Intimé, représenté par Me Demaseure Th. loco Me Leclercq M., avocat à Bruxelles.
La Cour, après en avoir délibéré, rend l'arrêt suivant :
Vu les dispositions applicables au litige, en particulier :
La loi du 15 juin 1935 sur l'emploi des langues en matière judiciaire,
Le Code judiciaire,
L'arrêté royal du 21 décembre 1967 portant règlement général du régime de pension de retraite et de survie des travailleurs salariés.
I.Vérification de la procédure
Vu les pièces du dossier de procédure, notamment :
La requête d'appel reçue au greffe le 26 juin 2009, par laquelle Madame T. forme appel du jugement contradictoirement rendu le 19 mai 2009 par la 10e chambre du Tribunal du travail de Bruxelles ;
Copie conforme de ce jugement et sa notification aux parties le 27 mai 2009 ;
L'ordonnance de mise en état judiciaire, et sa notification aux parties par pli du 14 octobre 2009 ;
Les conclusions déposées par les parties en appel, avec inventaires ;
Le dossier administratif de l'ONP, et le dossier des pièces de la partie appelante.

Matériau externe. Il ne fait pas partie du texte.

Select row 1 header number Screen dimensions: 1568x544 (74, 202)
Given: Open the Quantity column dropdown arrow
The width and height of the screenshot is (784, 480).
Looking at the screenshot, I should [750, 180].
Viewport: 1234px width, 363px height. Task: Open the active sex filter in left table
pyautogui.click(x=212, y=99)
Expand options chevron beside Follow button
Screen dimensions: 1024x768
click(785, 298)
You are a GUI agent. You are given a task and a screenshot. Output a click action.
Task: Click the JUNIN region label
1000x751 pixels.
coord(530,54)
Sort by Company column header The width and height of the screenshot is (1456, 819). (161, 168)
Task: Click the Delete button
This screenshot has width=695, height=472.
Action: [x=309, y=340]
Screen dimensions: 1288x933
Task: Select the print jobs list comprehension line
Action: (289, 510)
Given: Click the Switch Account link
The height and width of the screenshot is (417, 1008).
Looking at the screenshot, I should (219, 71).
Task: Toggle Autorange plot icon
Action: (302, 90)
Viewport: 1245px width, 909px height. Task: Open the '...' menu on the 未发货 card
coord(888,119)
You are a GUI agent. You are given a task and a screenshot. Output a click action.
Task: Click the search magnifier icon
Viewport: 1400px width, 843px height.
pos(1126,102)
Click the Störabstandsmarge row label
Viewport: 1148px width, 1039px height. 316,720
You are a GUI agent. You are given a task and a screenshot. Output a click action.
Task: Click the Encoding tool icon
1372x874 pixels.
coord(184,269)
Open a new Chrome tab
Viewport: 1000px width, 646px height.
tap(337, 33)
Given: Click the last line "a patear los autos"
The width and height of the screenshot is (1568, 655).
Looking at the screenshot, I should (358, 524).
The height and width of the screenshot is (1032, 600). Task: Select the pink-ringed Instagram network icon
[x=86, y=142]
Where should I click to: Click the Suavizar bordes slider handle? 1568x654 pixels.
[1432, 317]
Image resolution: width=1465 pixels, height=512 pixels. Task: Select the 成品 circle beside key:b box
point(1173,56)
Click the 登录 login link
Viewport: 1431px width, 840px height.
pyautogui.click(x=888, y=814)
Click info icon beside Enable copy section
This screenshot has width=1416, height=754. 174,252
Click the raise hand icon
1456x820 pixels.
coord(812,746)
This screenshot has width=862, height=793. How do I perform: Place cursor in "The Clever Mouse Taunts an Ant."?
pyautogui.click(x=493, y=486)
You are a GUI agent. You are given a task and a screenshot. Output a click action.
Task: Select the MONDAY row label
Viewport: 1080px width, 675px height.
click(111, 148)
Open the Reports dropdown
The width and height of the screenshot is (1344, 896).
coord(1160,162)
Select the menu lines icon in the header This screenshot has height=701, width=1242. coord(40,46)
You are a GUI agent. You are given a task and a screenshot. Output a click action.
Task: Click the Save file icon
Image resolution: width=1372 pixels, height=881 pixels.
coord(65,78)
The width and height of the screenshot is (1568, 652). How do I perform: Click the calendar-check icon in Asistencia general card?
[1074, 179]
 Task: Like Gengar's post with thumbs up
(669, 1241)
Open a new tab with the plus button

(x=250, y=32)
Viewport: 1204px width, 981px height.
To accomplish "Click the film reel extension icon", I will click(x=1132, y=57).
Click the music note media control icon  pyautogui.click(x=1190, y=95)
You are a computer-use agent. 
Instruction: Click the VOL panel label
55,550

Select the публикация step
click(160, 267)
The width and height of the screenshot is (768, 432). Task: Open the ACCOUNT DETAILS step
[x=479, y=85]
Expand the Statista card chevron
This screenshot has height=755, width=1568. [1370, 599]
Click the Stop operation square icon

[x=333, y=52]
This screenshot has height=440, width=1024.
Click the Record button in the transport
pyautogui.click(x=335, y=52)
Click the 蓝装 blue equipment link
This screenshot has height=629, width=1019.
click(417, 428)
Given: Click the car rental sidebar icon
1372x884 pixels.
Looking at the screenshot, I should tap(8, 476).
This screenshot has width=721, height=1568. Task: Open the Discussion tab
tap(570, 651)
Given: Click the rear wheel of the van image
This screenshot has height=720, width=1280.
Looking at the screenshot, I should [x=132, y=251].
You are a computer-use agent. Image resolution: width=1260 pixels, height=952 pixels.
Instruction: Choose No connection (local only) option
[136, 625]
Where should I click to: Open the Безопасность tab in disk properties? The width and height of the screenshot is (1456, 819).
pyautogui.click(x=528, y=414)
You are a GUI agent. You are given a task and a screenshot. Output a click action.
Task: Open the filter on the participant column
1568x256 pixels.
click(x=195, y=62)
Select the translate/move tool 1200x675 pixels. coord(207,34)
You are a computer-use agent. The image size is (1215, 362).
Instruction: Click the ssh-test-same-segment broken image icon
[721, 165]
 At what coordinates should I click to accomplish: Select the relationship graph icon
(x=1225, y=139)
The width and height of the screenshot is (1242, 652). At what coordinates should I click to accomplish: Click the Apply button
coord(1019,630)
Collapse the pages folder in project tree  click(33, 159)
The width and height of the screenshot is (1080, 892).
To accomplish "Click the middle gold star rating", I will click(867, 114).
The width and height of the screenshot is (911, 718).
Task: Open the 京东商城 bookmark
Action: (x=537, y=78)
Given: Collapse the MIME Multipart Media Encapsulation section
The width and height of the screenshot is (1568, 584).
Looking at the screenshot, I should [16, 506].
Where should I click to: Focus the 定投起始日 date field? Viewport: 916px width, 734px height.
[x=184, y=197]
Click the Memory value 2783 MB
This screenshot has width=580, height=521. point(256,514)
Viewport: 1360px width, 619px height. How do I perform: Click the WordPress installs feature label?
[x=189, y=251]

Les parties ont comparu et ont plaidé à l'audience publique du 4 mars 2010. Monsieur M. PALUMBO, Avocat général, a déposé un avis écrit au greffe de la Cour du travail le 7 avril 2010. La partie appelante a répliqué le 21 avril 2010. La partie intimée n'a pas répliqué à cet avis. L'affaire a été mise en délibéré le 21 avril 2010.
II.Objet de l'appel - demandes en appel
Par le jugement du 19 mai 2009, le Tribunal du travail rejette le recours introduit par Madame T. contre une décision administrative de l'ONP, du 7 décembre 2007, révisant le montant de sa pension de survie ; il confirme cette décision.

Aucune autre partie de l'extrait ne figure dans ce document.